Task:
Exactly as given, restate each record that follows.

Collected data entries:
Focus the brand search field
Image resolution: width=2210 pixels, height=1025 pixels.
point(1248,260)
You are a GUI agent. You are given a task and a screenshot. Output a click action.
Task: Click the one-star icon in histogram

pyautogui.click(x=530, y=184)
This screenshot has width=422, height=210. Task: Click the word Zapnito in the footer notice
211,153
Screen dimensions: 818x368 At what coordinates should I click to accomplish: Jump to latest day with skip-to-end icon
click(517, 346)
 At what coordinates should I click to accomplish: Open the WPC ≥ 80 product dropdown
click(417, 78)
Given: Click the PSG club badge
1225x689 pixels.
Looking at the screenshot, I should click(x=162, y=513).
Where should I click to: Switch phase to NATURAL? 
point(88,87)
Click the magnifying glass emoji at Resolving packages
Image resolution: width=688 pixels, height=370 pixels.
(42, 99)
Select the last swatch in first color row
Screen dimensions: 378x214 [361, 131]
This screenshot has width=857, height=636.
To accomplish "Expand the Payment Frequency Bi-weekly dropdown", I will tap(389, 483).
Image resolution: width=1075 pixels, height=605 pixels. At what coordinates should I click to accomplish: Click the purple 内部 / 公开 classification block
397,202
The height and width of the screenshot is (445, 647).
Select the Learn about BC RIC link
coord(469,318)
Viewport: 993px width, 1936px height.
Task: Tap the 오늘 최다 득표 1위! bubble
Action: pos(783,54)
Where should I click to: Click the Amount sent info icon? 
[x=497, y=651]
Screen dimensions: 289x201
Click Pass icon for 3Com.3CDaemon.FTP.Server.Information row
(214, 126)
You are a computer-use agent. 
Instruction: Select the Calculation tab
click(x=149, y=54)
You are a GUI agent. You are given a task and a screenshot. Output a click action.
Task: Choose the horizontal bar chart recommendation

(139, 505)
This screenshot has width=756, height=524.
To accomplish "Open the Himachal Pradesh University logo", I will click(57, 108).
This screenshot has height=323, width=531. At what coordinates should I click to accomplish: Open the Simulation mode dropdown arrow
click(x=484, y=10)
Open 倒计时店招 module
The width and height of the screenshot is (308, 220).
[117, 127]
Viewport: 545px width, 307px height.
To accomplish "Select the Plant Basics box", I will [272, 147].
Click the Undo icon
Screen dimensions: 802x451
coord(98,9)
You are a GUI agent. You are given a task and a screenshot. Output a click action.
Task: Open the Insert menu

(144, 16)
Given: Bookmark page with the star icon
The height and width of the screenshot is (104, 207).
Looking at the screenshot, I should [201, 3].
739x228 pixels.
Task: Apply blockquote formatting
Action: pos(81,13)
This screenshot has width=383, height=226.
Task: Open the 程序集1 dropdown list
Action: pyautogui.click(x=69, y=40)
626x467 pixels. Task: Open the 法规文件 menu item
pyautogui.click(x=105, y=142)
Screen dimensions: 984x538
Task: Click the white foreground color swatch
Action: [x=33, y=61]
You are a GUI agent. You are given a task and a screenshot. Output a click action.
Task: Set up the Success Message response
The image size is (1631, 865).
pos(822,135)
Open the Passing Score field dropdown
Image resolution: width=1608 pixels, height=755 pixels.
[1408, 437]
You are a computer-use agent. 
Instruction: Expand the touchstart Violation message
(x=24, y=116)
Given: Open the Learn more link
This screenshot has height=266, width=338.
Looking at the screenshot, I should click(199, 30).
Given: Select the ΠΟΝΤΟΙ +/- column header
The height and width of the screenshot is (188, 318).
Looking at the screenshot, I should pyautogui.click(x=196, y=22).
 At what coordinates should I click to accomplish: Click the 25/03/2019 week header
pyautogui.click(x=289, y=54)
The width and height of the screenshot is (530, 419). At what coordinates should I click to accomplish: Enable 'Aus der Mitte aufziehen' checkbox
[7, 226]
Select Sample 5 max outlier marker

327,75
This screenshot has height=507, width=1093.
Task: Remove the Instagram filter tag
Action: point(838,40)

Answer section:
Focus the brand search field
Image resolution: width=2210 pixels, height=1025 pixels.
point(1248,260)
You are a GUI agent. You are given a task and a screenshot. Output a click action.
Task: Click the one-star icon in histogram

pyautogui.click(x=530, y=184)
This screenshot has width=422, height=210. Task: Click the word Zapnito in the footer notice
211,153
Screen dimensions: 818x368 At what coordinates should I click to accomplish: Jump to latest day with skip-to-end icon
click(517, 346)
 At what coordinates should I click to accomplish: Open the WPC ≥ 80 product dropdown
click(417, 78)
Given: Click the PSG club badge
1225x689 pixels.
Looking at the screenshot, I should click(x=162, y=513).
Where should I click to: Switch phase to NATURAL? 
point(88,87)
Click the magnifying glass emoji at Resolving packages
Image resolution: width=688 pixels, height=370 pixels.
(42, 99)
Select the last swatch in first color row
Screen dimensions: 378x214 [361, 131]
This screenshot has width=857, height=636.
To accomplish "Expand the Payment Frequency Bi-weekly dropdown", I will tap(389, 483).
Image resolution: width=1075 pixels, height=605 pixels. At what coordinates should I click to accomplish: Click the purple 内部 / 公开 classification block
397,202
The height and width of the screenshot is (445, 647).
Select the Learn about BC RIC link
coord(469,318)
Viewport: 993px width, 1936px height.
Task: Tap the 오늘 최다 득표 1위! bubble
Action: pos(783,54)
Where should I click to: Click the Amount sent info icon? 
[x=497, y=651]
Screen dimensions: 289x201
Click Pass icon for 3Com.3CDaemon.FTP.Server.Information row
(214, 126)
You are a computer-use agent. 
Instruction: Select the Calculation tab
click(x=149, y=54)
You are a GUI agent. You are given a task and a screenshot. Output a click action.
Task: Choose the horizontal bar chart recommendation

(139, 505)
This screenshot has width=756, height=524.
To accomplish "Open the Himachal Pradesh University logo", I will click(57, 108).
This screenshot has height=323, width=531. At what coordinates should I click to accomplish: Open the Simulation mode dropdown arrow
click(x=484, y=10)
Open 倒计时店招 module
The width and height of the screenshot is (308, 220).
[117, 127]
Viewport: 545px width, 307px height.
To accomplish "Select the Plant Basics box", I will [272, 147].
Click the Undo icon
Screen dimensions: 802x451
coord(98,9)
You are a GUI agent. You are given a task and a screenshot. Output a click action.
Task: Open the Insert menu

(144, 16)
Given: Bookmark page with the star icon
The height and width of the screenshot is (104, 207).
Looking at the screenshot, I should [201, 3].
739x228 pixels.
Task: Apply blockquote formatting
Action: pos(81,13)
This screenshot has width=383, height=226.
Task: Open the 程序集1 dropdown list
Action: pyautogui.click(x=69, y=40)
626x467 pixels. Task: Open the 法规文件 menu item
pyautogui.click(x=105, y=142)
Screen dimensions: 984x538
Task: Click the white foreground color swatch
Action: [x=33, y=61]
You are a GUI agent. You are given a task and a screenshot. Output a click action.
Task: Set up the Success Message response
The image size is (1631, 865).
pos(822,135)
Open the Passing Score field dropdown
Image resolution: width=1608 pixels, height=755 pixels.
[1408, 437]
You are a computer-use agent. 
Instruction: Expand the touchstart Violation message
(x=24, y=116)
Given: Open the Learn more link
This screenshot has height=266, width=338.
Looking at the screenshot, I should click(199, 30).
Given: Select the ΠΟΝΤΟΙ +/- column header
The height and width of the screenshot is (188, 318).
Looking at the screenshot, I should pyautogui.click(x=196, y=22).
 At what coordinates should I click to accomplish: Click the 25/03/2019 week header
pyautogui.click(x=289, y=54)
The width and height of the screenshot is (530, 419). At what coordinates should I click to accomplish: Enable 'Aus der Mitte aufziehen' checkbox
[7, 226]
Select Sample 5 max outlier marker

327,75
This screenshot has height=507, width=1093.
Task: Remove the Instagram filter tag
Action: point(838,40)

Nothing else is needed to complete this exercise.